Cette affaire révèle à elle-seule l’ampleur inquiétante de l’emprise du pouvoir de l’argent sur l’administration algérienne. Algérie Part a obtenu des documents exclusifs qui racontent l’histoire d’un terrain public de 14 hectares bradé honteusement au profit du promoteur milliardaire M’hamed Sahraoui par un haut responsable de l’administration du Domaine National. 
Algérie Part a obtenu un acte de concession de ce terrain de 14 hectares, situé à Oued-Romane au niveau de la commune d’El-Achour, qui stipule bel et bien dans ses pages 03 et 04 qu’il ne peut y avoir de cession avant la fin de  l’exécution du projet des 800 logements comme l’indique le permis de construire accordé au promoteur M’hamed Sahraoui.
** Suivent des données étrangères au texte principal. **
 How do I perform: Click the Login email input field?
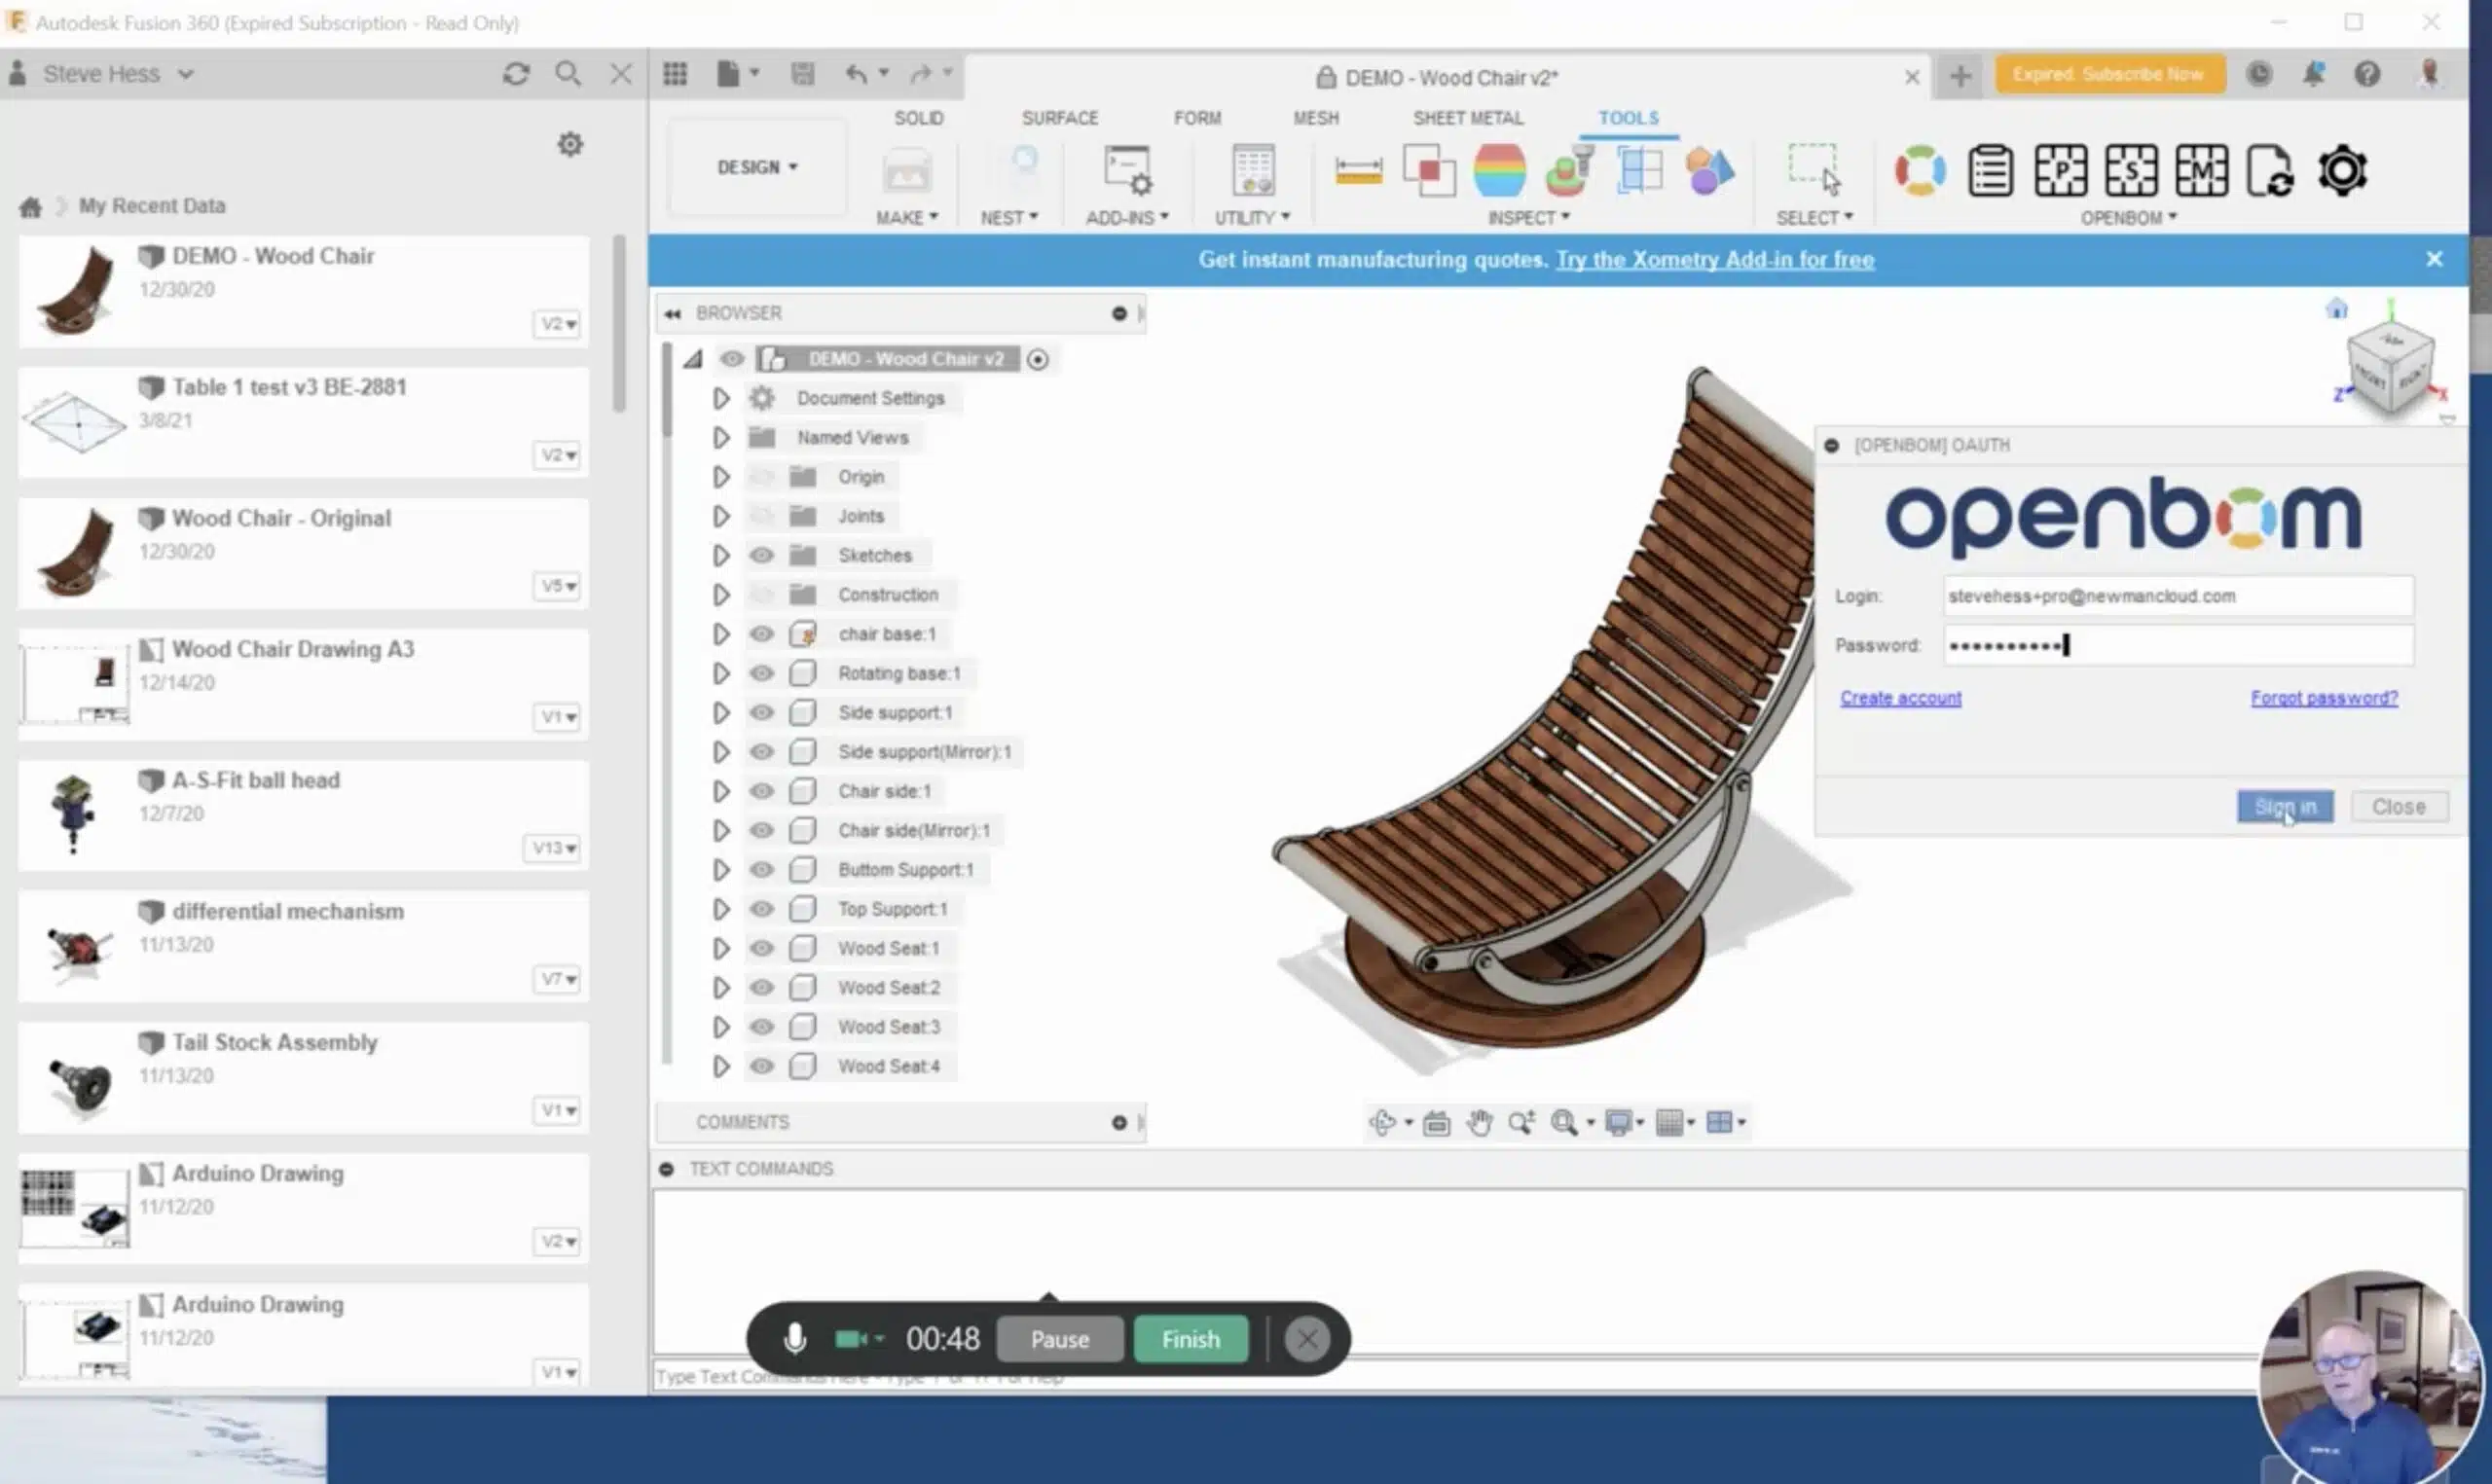2178,596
Ce dernier avait pour obligation de construire ces logements dans les normes et en établissant un certificat de conformité.
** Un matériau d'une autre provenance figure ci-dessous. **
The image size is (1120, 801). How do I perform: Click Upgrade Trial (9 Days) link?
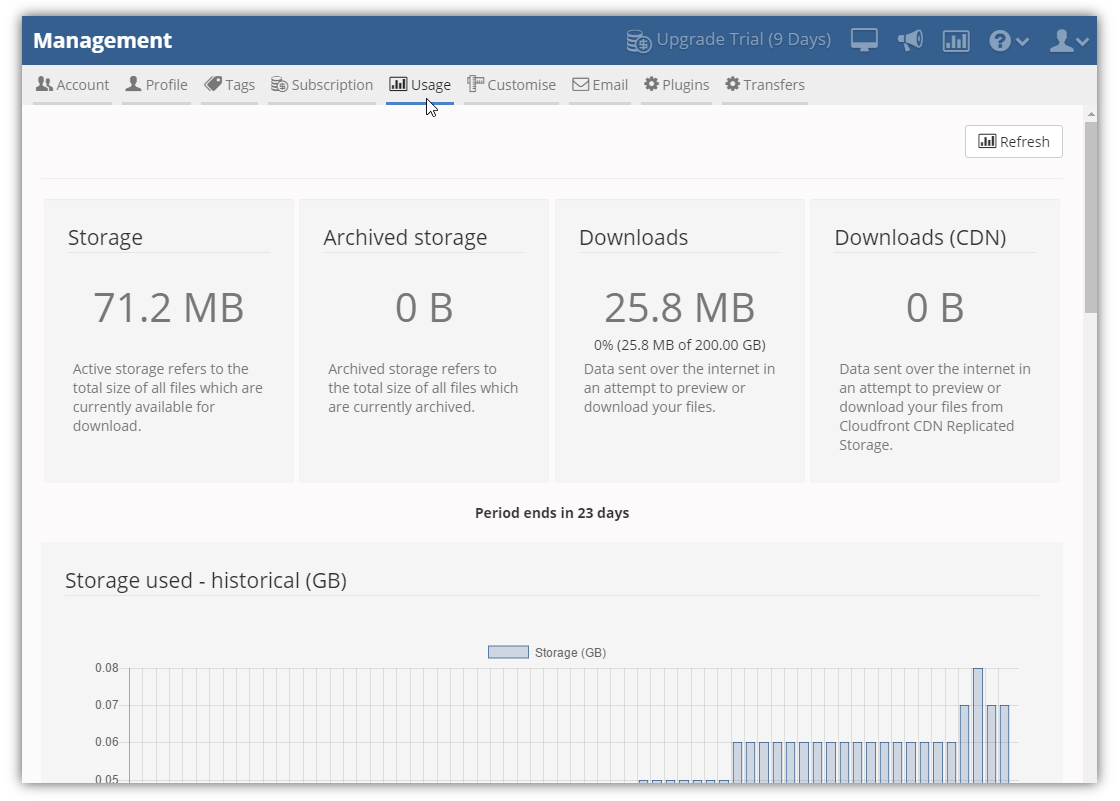click(x=743, y=40)
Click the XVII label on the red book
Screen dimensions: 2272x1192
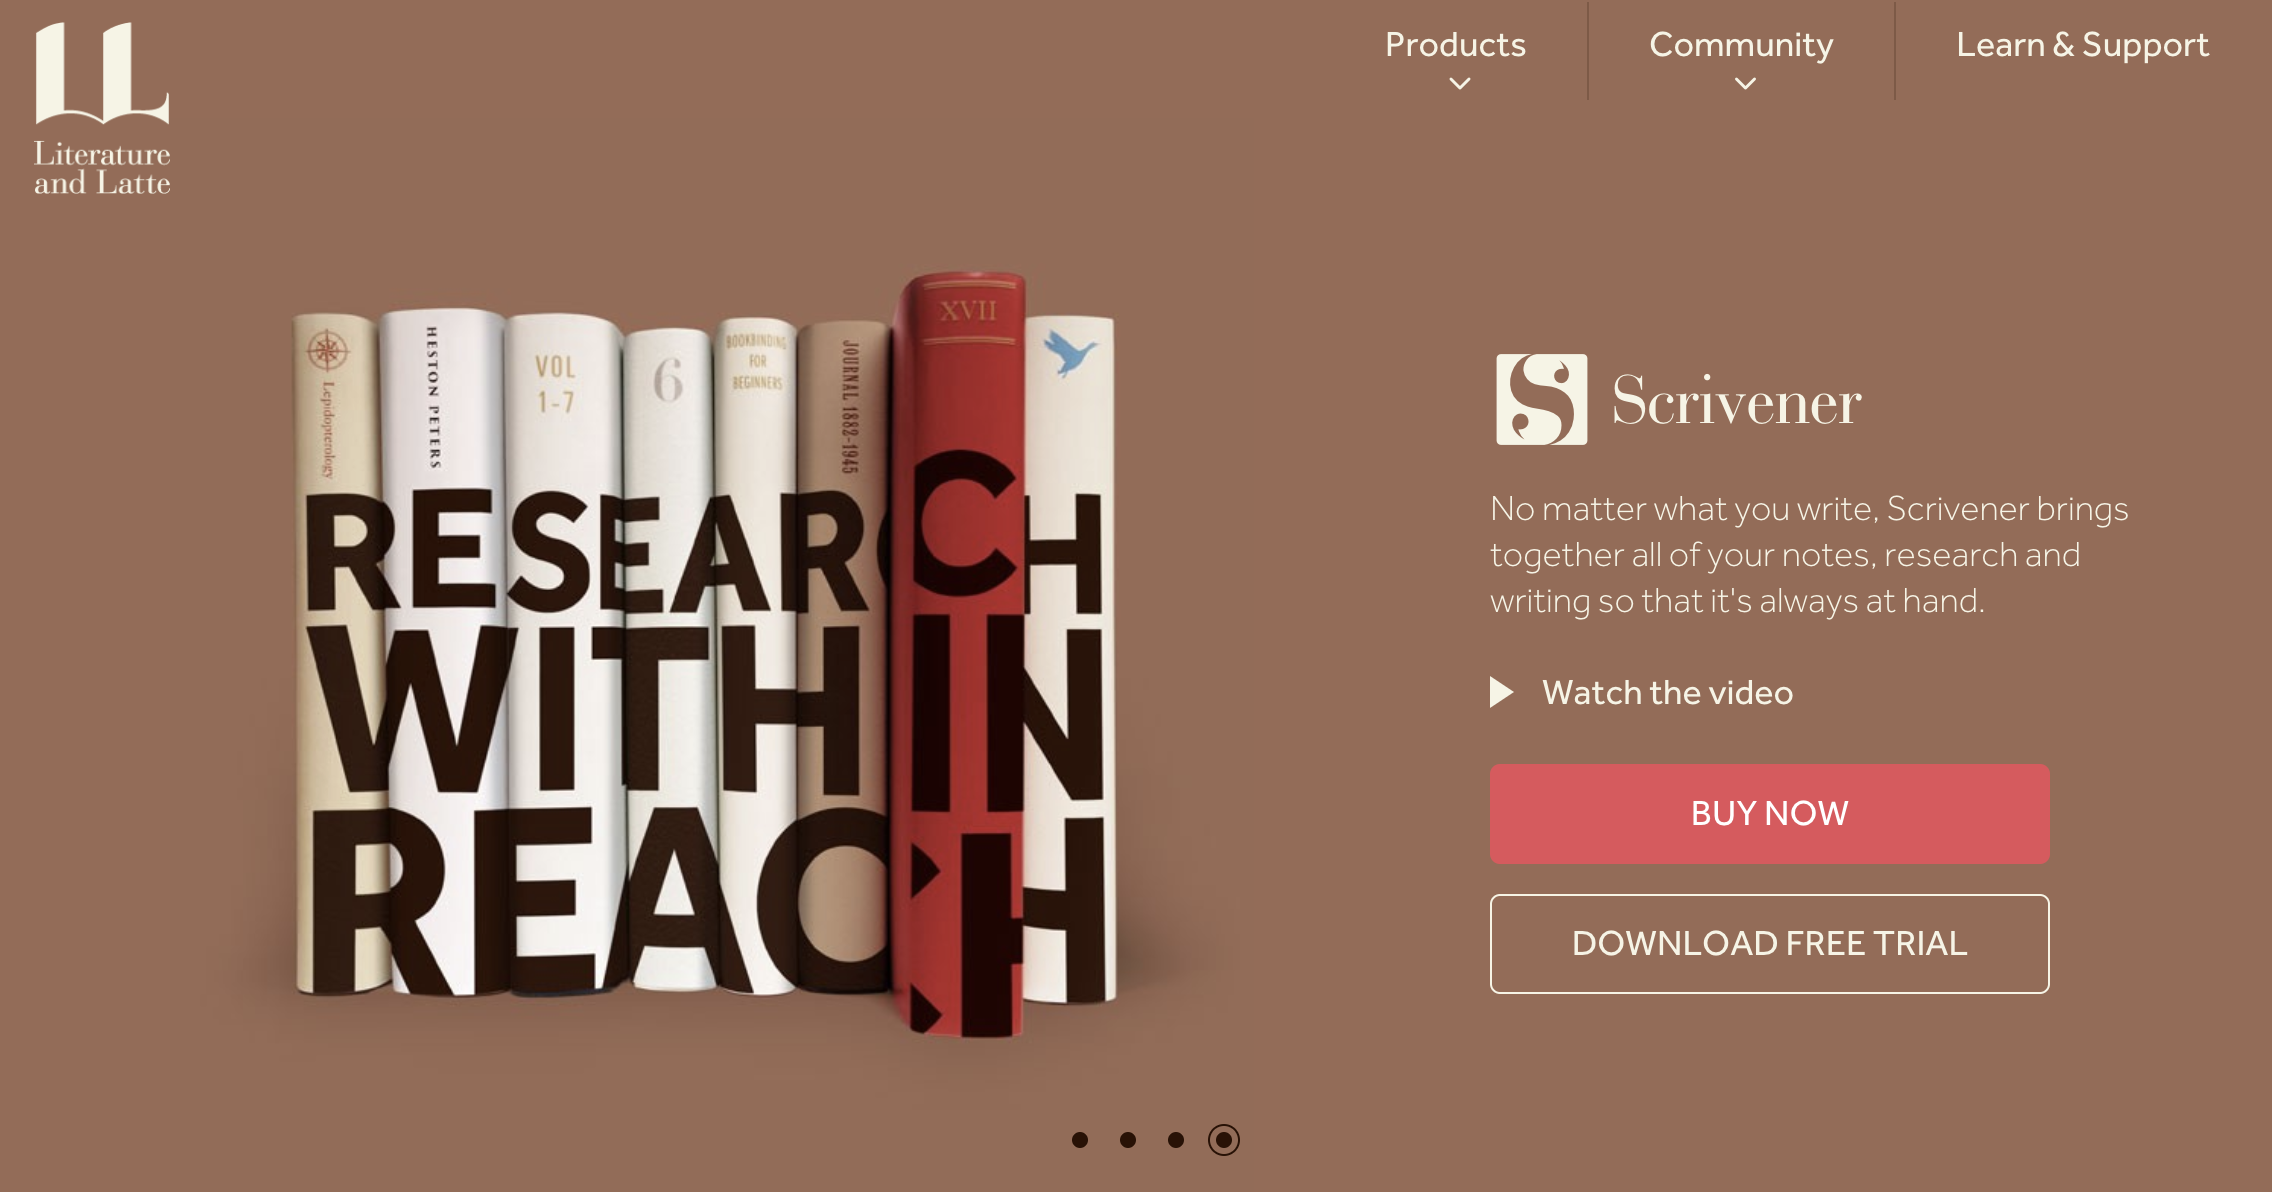click(x=968, y=311)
Or, cet acte de concession datant de 1998 en notre possession ne fait nullement mention d’une quelconque évaluation de 59 636 200 DA comme va le prétendre  plus tard le célèbre promoteur célèbre pour sa résidence luxueuse Urba 2000 lorsqu’il sera poursuivi devant le tribunal de Tipaza. Cet acte précise uniquement une redevance annuelle de 4.636.600,DA comme il est expliqué dans la Page 04.
 
Or, malheureusement, quelques années plus tard, en 2002-2003, cette concession va se transformer en cession et ce terrain public de 14 hectares situé dans une zone très prisée de la capitale Alger où fleurissent les résidences haut standing à été cédé au profit du richissime promoteur M’hamed Sahraoui à raison de 12 annuités.
Cette cession a été rendue possible par Necer Eddine Bouganara, directeur des domaines de la wilaya D’Alger par intérim entre 2002 et 2004. C’est ce haut responsable de l’administration foncière qui a signé cet incroyable acte de concession sans passer par sa hiérarchie au niveau de la direction générale du Domaine National qu’il lui avait, pourtant, demandé de réévaluer le  montant du terrain à 749.076.947 DA au lieu des 59.119.022 DA prévus dans le cadre de la concession en 1997-98.
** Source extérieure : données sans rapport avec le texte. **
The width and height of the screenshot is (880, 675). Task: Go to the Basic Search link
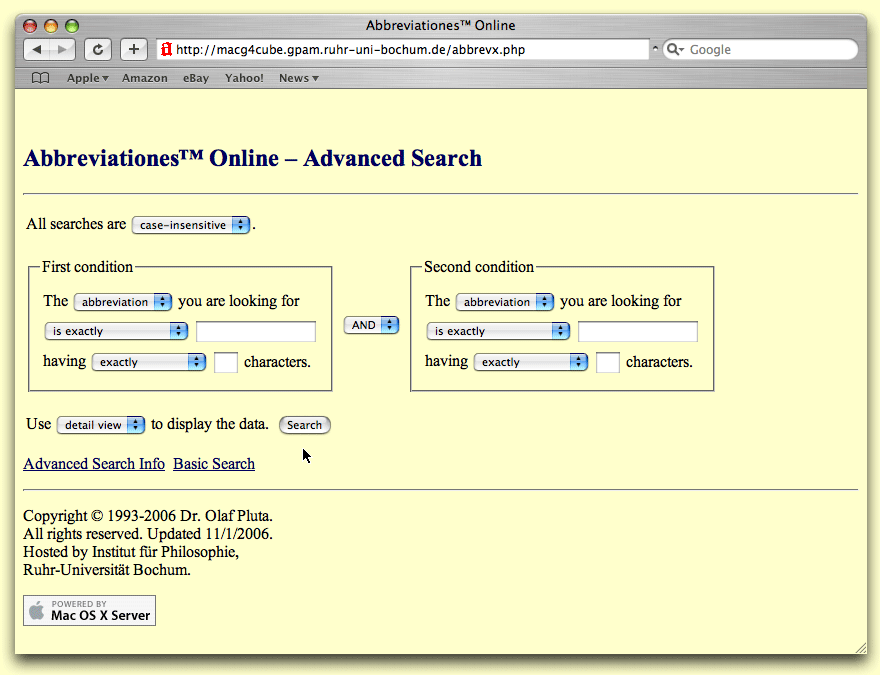point(214,464)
Necer Eddine Bouganara, actuellement directeur des domaines de la wilaya Tizi-Ouzou, avait accepté la demande de M’hamed SAHRAOUI pour acquérir ce terrain public sans soumettre son recours à la commission de recours. Et sans solliciter une nouvelle fois la commission d’évaluation des domaines alors qu’il s’agissait de transformer une concession en une… cession définitive au profit d’un opérateur privé.
Au final, le milliardaire M’hamed Sahraoui s’était approprié d’un terrain de 13947,50 M2 relevant du domaine public pour l’équivalent d’une ordinaire transaction de vente d’un seul de ses appartements  au sein de sa résidence SOPIREF à Oued-Romane !
Un cas unique et sans précédent qui démontre le dimension tragique du bradage du foncier public dans notre pays. Il est à souligner que  Necer Eddine Bouganara n’a jamais été inquiété ou harcelé par la justice pour la simple raison que la direction générale du Domaine National a refusé de se constituer partie civile en dépit des immenses pertes financières dont le Trésor Public fut victime dans cette affaire, comme l’a avoué amèrement  WALID BELKACEM chargé du contentieux au niveau de la direction des domaines de la wilaya d’Alger lorsqu’il a été questionné par les juges du tribunal de Tipaza.
Rappelons enfin que le promoteur M’hamed Sahraoui a été condamné récemment à une année de prison ferme comme il a été révélé par Algérie Part dans une précédente investigation. Selon nos informations, l’homme se retrouve en ce moment à l’étranger en Belgique plus exactement où il aurait fui pour ne pas subir les foudres de la justice algérienne.